Tutti capiscono che si tratta di questioni diverse e di differente impatto sulle istituzioni. La prima, cioè il caso Fininvest-Cir, riguarda un'impresa privata, sia pure di proprietà del presidente del Consiglio. Affermare che la sentenza mina la stabilità uscita dalle urne significa riportare sul proscenio, in modo certo involontario ma clamoroso, il tema antico del conflitto d'interessi. Del resto, non esiste una "tempistica" adatta a un personaggio pubblico come Berlusconi, che da quindici anni è protagonista assoluto della vita del paese: spesso, come ora, alla guida di governi.
La seconda questione - l'incombente giudizio della Corte sul lodo Alfano - è invece suscettibile di innescare conseguenze politiche incontrollabili. Le indiscrezioni parlano di una perdurante incertezza tra i giudici costituzionali. Ed è chiaro che una sentenza avversa alla tesi del governo, tale da stabilire l'incostituzionalità del lodo, porrebbe il presidente del Consiglio in una posizione di enorme, forse irreparabile difficoltà. Le nevrosi delle ultime ore sono figlie di questo timore. Ma sono solo un modo di accrescere il danno.
Mescolando in modo incongruo i due lodi, Mondadori e Alfano, certi esponenti del Pdl non aiutano il premier, ma ne rivelano la debolezza. Lasciando trapelare la propensione a ricorrere alle urne contro gli eversori (la Corte Costituzionale? la magistratura?), aggiungono confusione a confusione e disorientano l'opinione pubblica in un momento in cui gli italiani pensano alla crisi economica più che alla guerra dei lodi.
Bene allora ha fatto Berlusconi, in un momento per lui carico di angoscia, a mostrarsi determinato: per quanto «allibito», sono sue parole, intende «andare avanti e governare fino al 2013», cioè alla scadenza naturale della legislatura. Un premier ha il dovere di mostrarsi fiducioso e di infondere sicurezza nei cittadini. Alimentare le ansie collettive significa invece venir meno alla responsabilità istituzionale di chi ha ottenuto, poco più di un anno fa, un'investitura popolare senza precedenti.

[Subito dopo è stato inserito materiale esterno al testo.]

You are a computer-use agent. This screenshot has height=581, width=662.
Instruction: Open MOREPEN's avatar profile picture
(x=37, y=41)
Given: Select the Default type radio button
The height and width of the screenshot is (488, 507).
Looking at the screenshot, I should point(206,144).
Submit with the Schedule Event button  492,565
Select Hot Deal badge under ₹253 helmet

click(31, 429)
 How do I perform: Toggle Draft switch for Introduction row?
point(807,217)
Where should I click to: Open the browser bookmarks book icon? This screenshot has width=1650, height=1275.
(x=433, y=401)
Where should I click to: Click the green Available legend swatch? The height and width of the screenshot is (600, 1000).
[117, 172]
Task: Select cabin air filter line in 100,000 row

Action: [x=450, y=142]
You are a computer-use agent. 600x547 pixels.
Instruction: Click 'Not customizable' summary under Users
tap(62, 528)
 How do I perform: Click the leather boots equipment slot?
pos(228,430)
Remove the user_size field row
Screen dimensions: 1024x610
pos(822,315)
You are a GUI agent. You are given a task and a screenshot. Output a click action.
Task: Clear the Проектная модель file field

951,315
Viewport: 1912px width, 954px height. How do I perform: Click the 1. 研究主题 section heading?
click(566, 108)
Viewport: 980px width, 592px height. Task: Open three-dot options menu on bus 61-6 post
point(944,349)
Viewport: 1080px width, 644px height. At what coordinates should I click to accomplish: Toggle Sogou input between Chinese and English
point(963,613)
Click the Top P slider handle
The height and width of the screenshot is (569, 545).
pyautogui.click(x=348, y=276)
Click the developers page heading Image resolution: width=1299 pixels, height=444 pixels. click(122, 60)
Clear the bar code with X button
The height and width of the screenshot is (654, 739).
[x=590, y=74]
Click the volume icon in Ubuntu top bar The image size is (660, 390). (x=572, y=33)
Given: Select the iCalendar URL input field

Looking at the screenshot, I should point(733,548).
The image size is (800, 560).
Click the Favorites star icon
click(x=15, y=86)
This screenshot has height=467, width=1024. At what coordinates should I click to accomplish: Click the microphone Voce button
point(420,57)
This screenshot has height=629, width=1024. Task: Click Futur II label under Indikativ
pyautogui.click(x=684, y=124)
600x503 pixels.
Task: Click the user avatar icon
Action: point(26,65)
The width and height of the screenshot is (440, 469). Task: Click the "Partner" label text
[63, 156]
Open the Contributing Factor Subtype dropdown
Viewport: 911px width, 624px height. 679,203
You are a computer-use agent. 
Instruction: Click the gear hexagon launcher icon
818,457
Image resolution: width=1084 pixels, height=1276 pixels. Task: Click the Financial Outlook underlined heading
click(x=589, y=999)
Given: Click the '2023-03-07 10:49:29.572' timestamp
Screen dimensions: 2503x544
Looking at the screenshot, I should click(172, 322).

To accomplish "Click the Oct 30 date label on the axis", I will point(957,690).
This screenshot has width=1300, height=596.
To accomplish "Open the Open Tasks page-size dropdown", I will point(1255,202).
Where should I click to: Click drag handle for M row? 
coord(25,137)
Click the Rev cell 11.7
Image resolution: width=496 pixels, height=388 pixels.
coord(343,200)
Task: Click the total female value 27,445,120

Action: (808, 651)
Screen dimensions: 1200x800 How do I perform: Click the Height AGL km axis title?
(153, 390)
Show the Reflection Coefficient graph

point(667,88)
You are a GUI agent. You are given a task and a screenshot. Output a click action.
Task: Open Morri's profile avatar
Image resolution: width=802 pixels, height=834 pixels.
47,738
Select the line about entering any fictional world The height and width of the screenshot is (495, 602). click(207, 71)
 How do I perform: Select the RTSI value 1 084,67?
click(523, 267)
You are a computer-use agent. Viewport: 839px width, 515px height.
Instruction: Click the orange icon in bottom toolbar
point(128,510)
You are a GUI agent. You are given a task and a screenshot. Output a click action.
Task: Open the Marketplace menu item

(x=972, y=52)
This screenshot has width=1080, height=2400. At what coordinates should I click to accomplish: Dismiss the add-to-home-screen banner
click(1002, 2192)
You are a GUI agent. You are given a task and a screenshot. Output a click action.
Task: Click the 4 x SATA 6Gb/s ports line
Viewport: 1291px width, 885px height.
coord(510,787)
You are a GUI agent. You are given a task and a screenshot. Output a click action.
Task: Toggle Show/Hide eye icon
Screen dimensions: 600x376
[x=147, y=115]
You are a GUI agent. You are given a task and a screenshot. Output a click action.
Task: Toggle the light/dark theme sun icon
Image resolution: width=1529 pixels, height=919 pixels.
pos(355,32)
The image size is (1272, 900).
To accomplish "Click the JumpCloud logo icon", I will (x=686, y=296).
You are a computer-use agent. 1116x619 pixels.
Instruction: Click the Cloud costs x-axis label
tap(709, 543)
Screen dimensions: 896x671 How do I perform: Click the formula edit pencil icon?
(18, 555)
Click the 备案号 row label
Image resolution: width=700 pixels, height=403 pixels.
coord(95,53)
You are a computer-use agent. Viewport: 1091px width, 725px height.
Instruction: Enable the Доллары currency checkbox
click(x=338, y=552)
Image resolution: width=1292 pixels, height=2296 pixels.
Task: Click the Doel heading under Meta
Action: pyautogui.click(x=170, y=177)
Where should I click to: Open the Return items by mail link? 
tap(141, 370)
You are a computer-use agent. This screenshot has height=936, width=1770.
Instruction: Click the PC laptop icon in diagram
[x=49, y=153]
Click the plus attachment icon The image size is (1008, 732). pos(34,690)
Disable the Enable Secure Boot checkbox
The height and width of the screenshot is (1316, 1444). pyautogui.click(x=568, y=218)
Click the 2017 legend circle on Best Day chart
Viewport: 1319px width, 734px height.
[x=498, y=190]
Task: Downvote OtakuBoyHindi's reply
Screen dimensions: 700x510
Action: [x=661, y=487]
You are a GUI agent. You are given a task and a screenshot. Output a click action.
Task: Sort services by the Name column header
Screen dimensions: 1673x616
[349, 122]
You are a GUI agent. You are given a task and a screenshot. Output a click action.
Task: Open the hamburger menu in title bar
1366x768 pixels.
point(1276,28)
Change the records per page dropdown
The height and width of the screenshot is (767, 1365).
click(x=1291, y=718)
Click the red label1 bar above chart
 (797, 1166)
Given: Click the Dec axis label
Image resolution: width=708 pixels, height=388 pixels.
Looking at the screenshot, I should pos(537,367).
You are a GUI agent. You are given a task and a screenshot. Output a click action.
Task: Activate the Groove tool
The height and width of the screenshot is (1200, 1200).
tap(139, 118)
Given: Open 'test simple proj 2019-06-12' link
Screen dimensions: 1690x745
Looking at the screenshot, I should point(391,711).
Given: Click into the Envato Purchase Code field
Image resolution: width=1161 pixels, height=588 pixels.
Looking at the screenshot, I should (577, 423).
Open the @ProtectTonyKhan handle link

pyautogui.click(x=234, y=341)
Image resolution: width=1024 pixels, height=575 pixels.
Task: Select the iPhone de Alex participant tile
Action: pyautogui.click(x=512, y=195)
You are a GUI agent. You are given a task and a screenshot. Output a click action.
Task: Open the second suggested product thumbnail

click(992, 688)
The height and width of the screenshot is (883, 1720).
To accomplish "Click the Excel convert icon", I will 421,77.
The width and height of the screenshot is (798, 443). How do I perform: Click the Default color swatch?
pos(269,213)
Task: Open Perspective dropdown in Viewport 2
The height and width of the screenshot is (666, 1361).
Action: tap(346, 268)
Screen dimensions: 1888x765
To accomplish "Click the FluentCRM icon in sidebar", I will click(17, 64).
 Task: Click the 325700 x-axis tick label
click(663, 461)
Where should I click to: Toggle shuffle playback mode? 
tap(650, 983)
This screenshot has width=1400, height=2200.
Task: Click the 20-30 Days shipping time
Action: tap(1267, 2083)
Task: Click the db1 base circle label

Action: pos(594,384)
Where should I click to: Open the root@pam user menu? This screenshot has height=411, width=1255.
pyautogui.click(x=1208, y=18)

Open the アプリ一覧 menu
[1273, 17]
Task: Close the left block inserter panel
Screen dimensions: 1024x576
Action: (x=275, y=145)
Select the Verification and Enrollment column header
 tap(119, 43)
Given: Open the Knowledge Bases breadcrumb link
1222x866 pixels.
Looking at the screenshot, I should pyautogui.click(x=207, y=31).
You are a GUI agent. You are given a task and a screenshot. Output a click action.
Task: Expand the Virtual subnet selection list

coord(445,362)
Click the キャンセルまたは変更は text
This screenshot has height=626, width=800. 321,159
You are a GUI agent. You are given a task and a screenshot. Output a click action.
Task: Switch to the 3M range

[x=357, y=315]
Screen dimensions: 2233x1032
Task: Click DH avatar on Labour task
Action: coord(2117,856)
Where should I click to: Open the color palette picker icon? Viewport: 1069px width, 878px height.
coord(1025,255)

La questione Fininvest-Cir è opportuno che resti del tutto fuori dalla stanza della politica. E la pronuncia della Corte sarà valutata nel momento in cui diverrà di pubblico dominio. Fino ad allora Berlusconi non può far altro che adempiere con convinzione e serenità ai suoi doveri, se possibile spiegando ai suoi collaboratori che una maggioranza di governo sa tenere i nervi saldi. E che una pressione così esplicità sugli organi costituzionali può essere persino controproducente.
Del resto su un punto il Pdl e la Lega hanno ragione. La composizione del Parlamento è stata decisa dagli elettori e non sono possibili operazioni avventurose per cambiare questo dato di fondo. Il presidente della Camera si è affrettato a ricordare questo punto e così ha sgombrato il campo da tante ipotesi poco credibili. Anche perché i cosiddetti «governi istituzionali» o «del presidente» nascono solo in certi momenti d'emergenza e mai come frutto di un calcolo di bassa cucina politica.
Quello che serve è una maggioranza che sappia lavorare con continuità a beneficio del paese e che non ceda alla tentazione un po' paranoica del «complottismo». Non c'è mai stata nel Parlamento del dopoguerra una coalizione così forte sul piano numerico e politico. Perdere questa occasione sarebbe grave. Imperdonabile sarebbe coltivare il sogno insensato del ritorno alle urne per una sorta di resa dei conti finale, quando invece si tratta di unire il paese, non di lacerarlo.